Work instructions.
Write out the lines exactly as they appear, from the line that contains "input method indicator" through the end of the lines, including both ends.

Entries supplied.
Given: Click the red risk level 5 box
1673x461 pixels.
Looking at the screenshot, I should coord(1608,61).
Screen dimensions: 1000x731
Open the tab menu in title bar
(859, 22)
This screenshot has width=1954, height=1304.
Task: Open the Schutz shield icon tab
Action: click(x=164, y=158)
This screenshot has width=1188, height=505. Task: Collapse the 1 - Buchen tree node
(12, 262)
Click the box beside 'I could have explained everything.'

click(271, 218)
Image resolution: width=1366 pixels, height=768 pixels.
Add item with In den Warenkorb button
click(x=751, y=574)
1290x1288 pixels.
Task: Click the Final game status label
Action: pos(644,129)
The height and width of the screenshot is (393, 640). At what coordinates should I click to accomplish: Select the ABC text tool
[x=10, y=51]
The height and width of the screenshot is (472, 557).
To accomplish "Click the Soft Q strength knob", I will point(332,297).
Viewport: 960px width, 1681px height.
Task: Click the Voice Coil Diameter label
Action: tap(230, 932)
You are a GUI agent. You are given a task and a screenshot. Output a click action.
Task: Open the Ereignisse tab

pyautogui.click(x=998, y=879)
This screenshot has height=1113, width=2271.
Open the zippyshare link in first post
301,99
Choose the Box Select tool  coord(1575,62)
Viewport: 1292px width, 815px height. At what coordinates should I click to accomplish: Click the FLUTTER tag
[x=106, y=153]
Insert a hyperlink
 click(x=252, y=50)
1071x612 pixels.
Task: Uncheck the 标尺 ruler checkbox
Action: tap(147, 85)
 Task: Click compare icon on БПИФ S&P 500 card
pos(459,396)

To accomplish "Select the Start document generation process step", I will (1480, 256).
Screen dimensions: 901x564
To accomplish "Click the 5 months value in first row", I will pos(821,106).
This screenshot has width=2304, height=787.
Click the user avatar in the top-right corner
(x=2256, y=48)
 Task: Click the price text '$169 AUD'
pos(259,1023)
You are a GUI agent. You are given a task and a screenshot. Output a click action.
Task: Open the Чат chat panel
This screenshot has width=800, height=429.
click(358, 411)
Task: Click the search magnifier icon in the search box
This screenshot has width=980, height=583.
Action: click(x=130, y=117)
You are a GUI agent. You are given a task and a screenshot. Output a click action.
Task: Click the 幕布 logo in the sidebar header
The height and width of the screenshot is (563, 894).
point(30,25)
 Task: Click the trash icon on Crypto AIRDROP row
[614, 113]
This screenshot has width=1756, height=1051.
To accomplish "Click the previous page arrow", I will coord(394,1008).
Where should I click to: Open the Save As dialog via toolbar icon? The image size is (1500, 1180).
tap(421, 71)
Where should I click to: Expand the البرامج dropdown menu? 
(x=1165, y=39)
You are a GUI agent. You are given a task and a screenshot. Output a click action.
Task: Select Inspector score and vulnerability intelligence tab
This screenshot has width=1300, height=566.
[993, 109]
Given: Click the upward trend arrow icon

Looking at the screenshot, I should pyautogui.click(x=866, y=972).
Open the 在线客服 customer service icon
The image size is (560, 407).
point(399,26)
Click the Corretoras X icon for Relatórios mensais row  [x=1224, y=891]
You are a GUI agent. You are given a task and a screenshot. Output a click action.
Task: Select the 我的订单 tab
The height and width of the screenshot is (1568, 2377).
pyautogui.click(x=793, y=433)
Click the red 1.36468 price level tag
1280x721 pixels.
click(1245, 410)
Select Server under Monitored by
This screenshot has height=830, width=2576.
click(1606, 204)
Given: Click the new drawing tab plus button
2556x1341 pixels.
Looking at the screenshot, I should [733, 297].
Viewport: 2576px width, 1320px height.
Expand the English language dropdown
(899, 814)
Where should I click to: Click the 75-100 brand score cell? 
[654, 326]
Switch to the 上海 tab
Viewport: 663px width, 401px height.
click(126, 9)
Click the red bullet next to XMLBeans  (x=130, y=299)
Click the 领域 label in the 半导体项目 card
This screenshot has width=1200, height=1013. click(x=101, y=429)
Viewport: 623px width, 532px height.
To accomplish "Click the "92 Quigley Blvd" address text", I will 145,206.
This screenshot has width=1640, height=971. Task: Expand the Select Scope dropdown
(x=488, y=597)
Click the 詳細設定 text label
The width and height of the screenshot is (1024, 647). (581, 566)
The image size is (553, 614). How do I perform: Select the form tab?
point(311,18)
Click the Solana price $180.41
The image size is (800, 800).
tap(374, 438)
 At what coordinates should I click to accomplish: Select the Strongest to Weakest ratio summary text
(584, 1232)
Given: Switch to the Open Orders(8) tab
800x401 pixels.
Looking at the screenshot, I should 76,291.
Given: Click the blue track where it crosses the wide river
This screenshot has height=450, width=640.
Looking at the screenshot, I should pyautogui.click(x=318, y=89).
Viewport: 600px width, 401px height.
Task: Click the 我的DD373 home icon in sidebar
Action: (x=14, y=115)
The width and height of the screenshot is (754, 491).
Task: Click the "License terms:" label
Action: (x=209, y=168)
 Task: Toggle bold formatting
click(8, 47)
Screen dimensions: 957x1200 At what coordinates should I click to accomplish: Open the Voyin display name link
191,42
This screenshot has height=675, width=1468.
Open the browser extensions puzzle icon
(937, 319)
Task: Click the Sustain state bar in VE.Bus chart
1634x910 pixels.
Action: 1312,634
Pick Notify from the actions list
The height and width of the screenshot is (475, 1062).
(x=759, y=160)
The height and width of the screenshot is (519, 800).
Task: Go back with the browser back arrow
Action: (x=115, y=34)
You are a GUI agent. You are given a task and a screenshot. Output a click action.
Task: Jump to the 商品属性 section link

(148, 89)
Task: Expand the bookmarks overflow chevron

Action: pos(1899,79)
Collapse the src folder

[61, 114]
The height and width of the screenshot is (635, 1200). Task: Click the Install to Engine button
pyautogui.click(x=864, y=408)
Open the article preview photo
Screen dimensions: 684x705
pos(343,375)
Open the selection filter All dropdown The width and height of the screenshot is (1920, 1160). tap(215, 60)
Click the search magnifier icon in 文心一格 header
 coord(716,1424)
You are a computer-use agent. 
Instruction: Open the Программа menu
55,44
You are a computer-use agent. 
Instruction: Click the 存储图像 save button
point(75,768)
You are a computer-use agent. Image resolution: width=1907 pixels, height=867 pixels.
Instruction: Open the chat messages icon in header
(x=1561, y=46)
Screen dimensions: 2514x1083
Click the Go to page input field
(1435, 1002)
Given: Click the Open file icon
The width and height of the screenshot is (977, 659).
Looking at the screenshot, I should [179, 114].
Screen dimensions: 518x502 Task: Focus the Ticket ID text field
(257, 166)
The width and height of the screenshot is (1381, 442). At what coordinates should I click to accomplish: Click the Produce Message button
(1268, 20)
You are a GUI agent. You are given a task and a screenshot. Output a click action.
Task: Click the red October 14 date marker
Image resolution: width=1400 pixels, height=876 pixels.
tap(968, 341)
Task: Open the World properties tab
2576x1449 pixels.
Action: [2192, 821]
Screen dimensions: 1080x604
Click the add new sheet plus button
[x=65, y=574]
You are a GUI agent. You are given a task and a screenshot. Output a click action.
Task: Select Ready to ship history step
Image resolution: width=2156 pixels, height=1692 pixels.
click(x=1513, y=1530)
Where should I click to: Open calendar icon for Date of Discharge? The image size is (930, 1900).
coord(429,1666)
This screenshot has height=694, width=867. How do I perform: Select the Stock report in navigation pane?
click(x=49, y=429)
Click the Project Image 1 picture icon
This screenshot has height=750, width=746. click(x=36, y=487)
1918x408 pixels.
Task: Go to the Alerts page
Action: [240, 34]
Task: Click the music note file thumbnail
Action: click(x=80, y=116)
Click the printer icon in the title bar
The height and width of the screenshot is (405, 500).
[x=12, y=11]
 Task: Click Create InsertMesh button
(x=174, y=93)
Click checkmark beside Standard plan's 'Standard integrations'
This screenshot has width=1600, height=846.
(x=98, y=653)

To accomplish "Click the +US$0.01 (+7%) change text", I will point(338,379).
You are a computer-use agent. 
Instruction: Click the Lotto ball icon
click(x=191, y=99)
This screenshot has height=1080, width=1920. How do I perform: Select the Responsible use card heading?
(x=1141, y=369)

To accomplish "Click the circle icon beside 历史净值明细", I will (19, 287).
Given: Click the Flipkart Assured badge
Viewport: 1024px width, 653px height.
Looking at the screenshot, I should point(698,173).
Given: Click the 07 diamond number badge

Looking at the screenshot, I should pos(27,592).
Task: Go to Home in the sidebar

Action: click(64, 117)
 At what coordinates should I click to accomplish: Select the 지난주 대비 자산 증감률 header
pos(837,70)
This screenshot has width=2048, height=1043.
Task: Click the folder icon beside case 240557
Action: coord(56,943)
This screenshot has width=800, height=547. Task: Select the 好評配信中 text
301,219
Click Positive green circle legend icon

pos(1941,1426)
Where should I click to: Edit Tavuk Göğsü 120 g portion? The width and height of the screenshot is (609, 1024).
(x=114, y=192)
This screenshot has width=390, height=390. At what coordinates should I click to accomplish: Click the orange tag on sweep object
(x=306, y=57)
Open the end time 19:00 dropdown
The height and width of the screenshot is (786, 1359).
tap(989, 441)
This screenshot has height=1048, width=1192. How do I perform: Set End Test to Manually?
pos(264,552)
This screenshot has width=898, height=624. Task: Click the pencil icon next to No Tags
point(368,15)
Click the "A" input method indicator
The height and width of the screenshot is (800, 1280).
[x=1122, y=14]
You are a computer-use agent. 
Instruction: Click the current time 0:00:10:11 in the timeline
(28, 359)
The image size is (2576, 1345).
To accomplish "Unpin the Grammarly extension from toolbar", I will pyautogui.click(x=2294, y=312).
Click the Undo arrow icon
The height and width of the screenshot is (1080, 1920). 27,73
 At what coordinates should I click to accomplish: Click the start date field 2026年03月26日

Result.
Click the "A" input method indicator
The height and width of the screenshot is (800, 1280).
[x=1122, y=14]
You are a computer-use agent. 
Instruction: Click the current time 0:00:10:11 in the timeline
(28, 359)
The image size is (2576, 1345).
To accomplish "Unpin the Grammarly extension from toolbar", I will pyautogui.click(x=2294, y=312).
Click the Undo arrow icon
The height and width of the screenshot is (1080, 1920). 27,73
 At what coordinates should I click to accomplish: Click the start date field 2026年03月26日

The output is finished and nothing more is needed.